Researchers at the University of Leeds have capitalized on the natural ability of the bacterium, Magnetospirillum magneticum, to eat atom-sized bits of iron and turn those bits into tiny magnets that it then stores inside itself. The nanometer-sized magnetic parts are similar to those used in today’s hard drives. The finding could lead to bacteria producing electronic components to order.
"We are quickly reaching the limits of traditional electronic manufacturing as computer components get smaller. The machines we've traditionally used to build them are clumsy at such small scales. Nature has provided us with the perfect tool to circumvent this problem,” team leader Sarah Staniland, from the university's School of Physics and Astronomy, told the BBC.
Magnetospirillum bacteria ordinarily live in shallow pools of water, which often has various elements dissolved in it.
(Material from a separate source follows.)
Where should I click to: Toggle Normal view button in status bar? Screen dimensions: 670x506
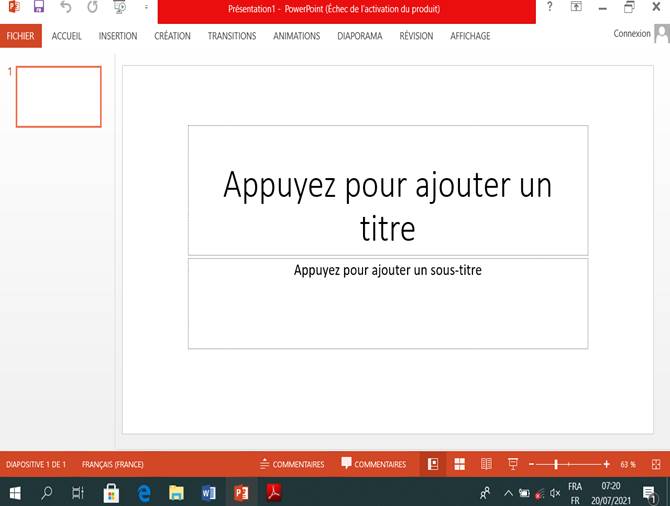point(433,464)
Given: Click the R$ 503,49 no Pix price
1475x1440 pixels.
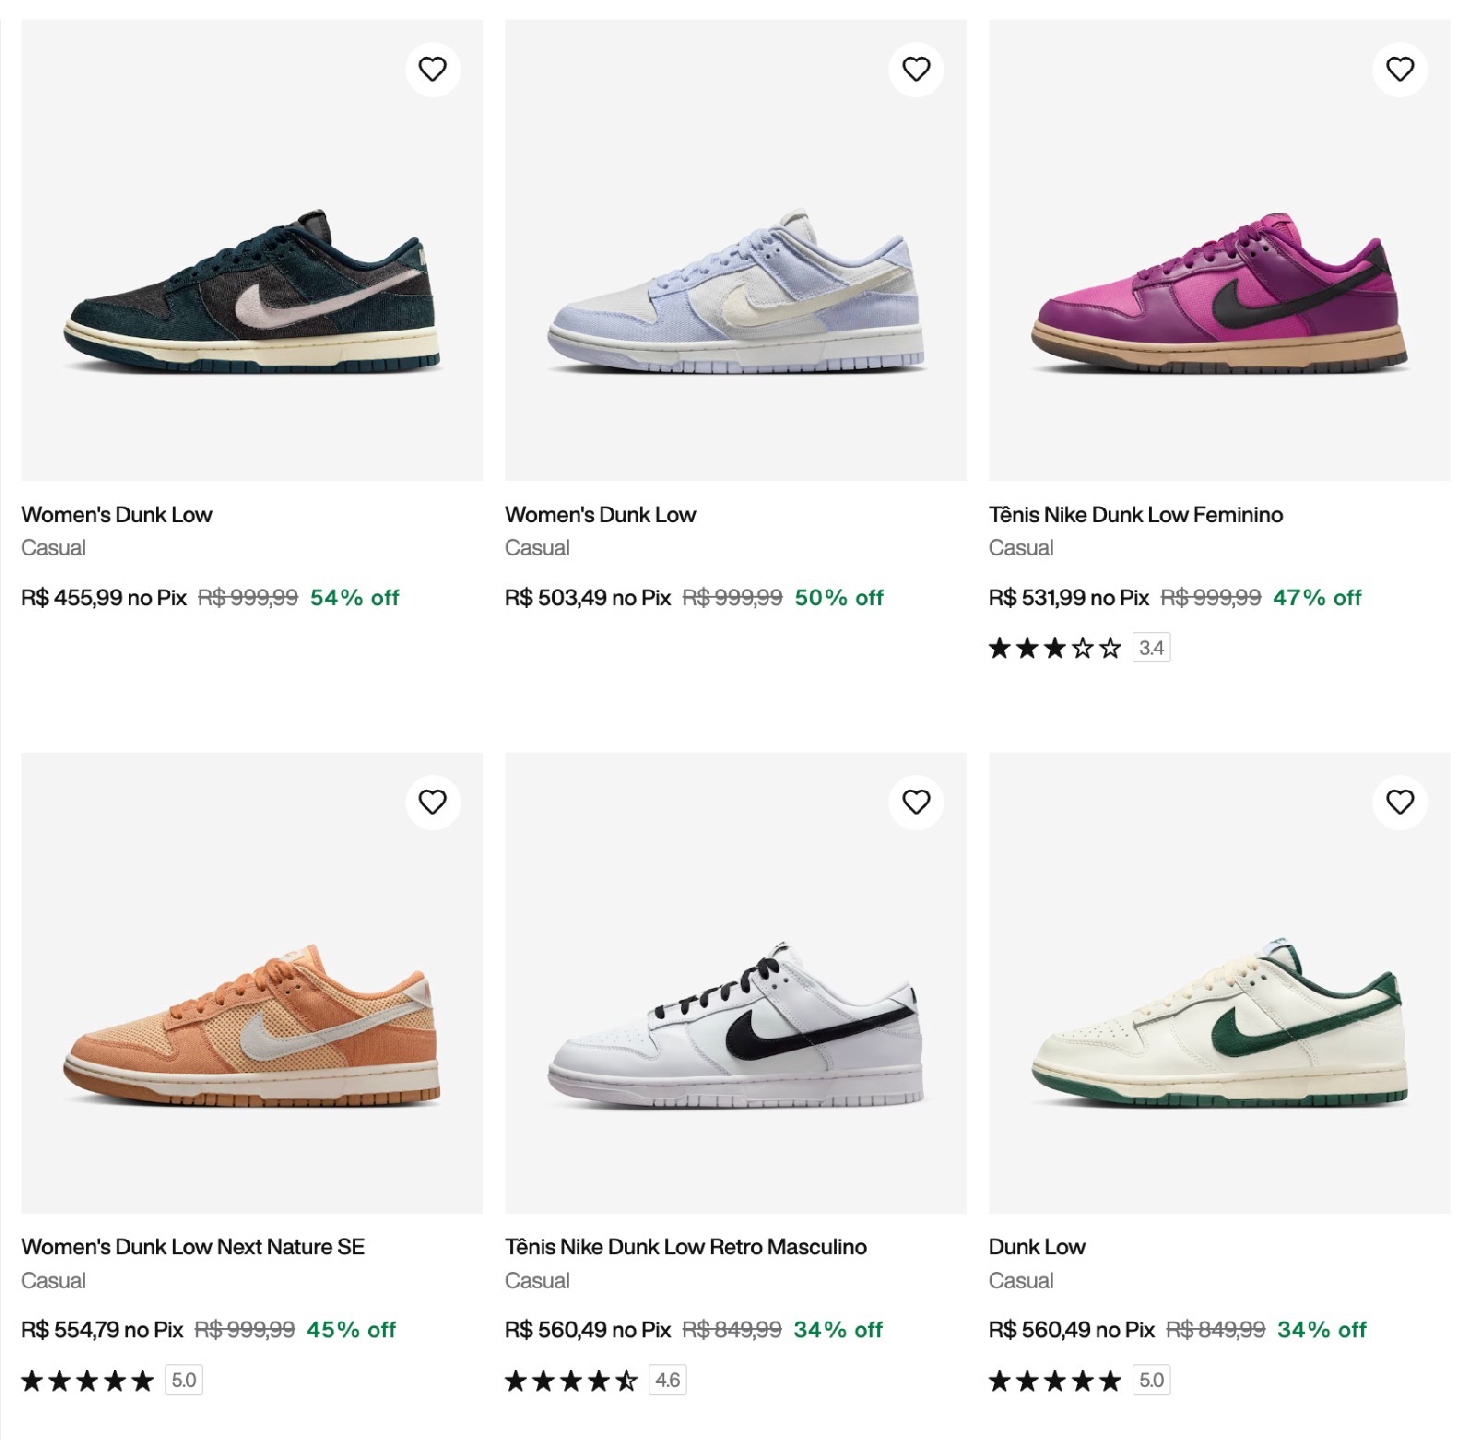Looking at the screenshot, I should click(588, 598).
Using a special protein, the bacteria draw iron from the water and build the tiny bits of magnetite, one of the most highly magnetic natural materials. They use the magnets to align with Earth's magnetic field and orient themselves, which in turn helps them find areas that have oxygen levels they prefer.
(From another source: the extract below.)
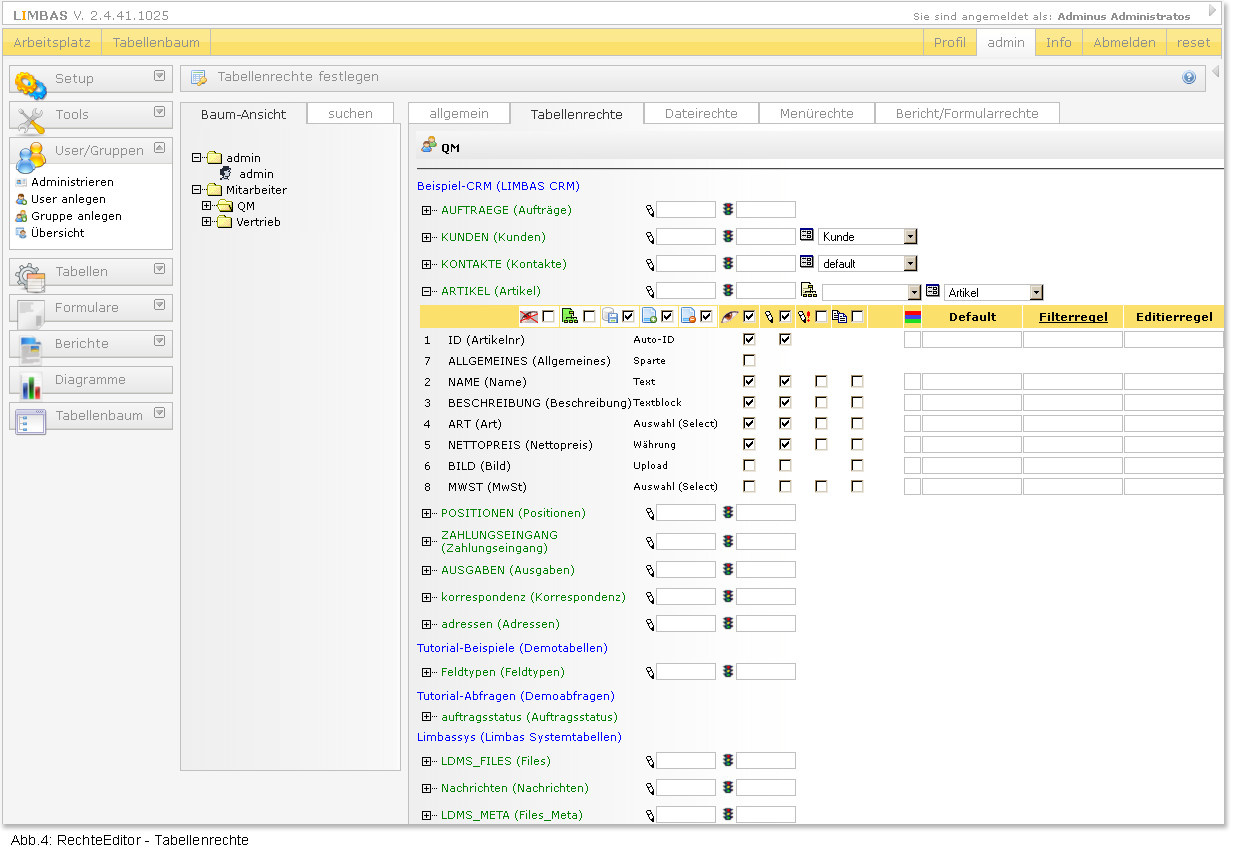Switch to the Dateirechte tab
This screenshot has height=855, width=1244.
click(x=701, y=114)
The Leeds researchers took the iron-producing protein from the bacteria and applied it in a checkerboard pattern to a gold surface. They hen immersed the protein-coated gold in a solution containing iron. When warmed up, the iron gathered on the protein in the same checkerboard pattern, essentially making many tiny magnets just as the bacteria do. That component could be the beginnings of a computer hard drive.
Hard drive technology hasn't changed much since the 1960s. A platter is covered with tiny metallic crystals that carry small magnetic fields whose orientation stores the bits (either 1 or 0) of data. To cram more information into them requires making those bits smaller, down to the current sizes of about 10 nanometers for each grain.
Of course, tiny hard drives are great, but a true nanoscale computer needs tiny wires as well. That's where some work by Staniland's longtime collaborator, Masayoshi Tanaka of the Tokyo University of Agriculture and Technology, came in. In that case, the scientists built wires only 40 nanometers in diameter, which were coated in a different protein made from artificial cells. The principle is similar, but in this case the cells take in iron and extrude tiny quantum dots surrounded by a tube of protein.
Other scientists have shown that you can reduce the size of the magnetic domains of a drive down to atomic-scale sizes. And a University of Massachusetts team found that Geobacter sulfurreducens bacteria can make telectrically conductive filaments. Both Staniland and Tanaka plan to study the proteins in more detail to understand exactly how they work. That could lead to cheaper and more efficient methods for making nano-sized computers.